A facilidade de transferências via PIX, trouxe com ela o aumento de modalidades de golpes. O mais novo foi chamado de “PIX errado”, após um caso ganhar repercussão na mídia no inicio do mês de julho, quando um professor do Paraná devolveu um valor, que teria recebido por engano.
Entenda como funciona:
- O golpista faz uma transferência para a conta da vítima utilizando, normalmente, uma chave PIX de número telefônico;
- A vítima então, recebe uma mensagem ou ligação do golpista no mesmo número, onde ele diz, de forma desesperada, que fez uma transação por engano e pede o dinheiro de volta, informando outra chave PIX;
- A vítima inocente, “devolve” o valor, enquanto o fraudador usa o Mecanismo Especial de Devolução (MED), onde pede ao banco o dinheiro de volta na conta pela qual fez o PIX inicial;
Em resumo, o golpista consegue receber os dois valores, o da devolução e do banco.
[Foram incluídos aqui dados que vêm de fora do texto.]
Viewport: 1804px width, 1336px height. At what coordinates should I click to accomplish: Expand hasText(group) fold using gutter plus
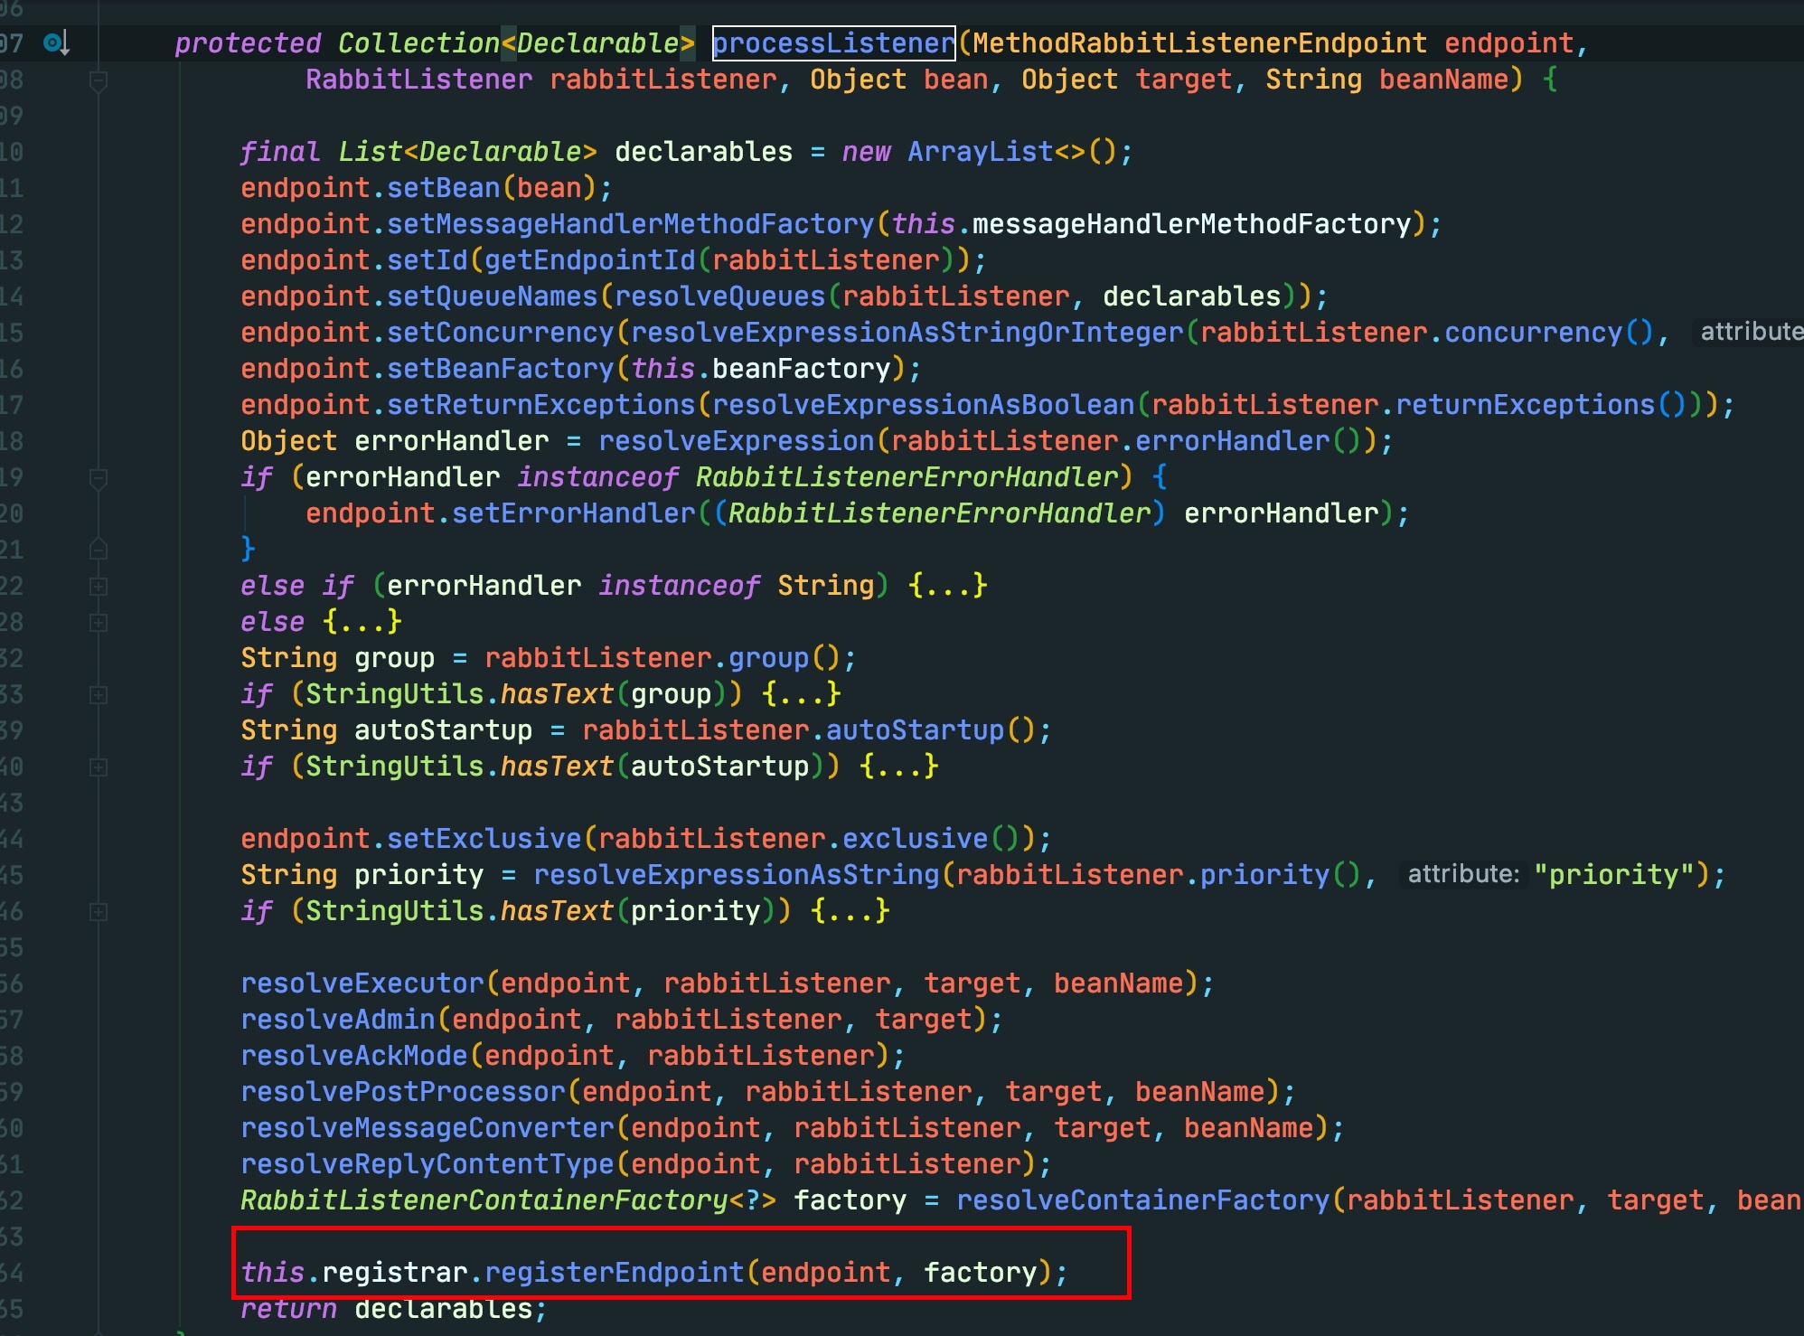click(x=99, y=695)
O MED foi criado em 2021, para facilitar as devoluções em caso de fraudes, já está ativo desde novembro de 2021.
Só neste ano, foram registradas mais de 1,6 minhões de solicitações de devolução de valores. De acordo com o Banco Central foram movimentados R$ 119,4 bilhões em apenas um dia, recorde registrado na última sexta-feira (05/07).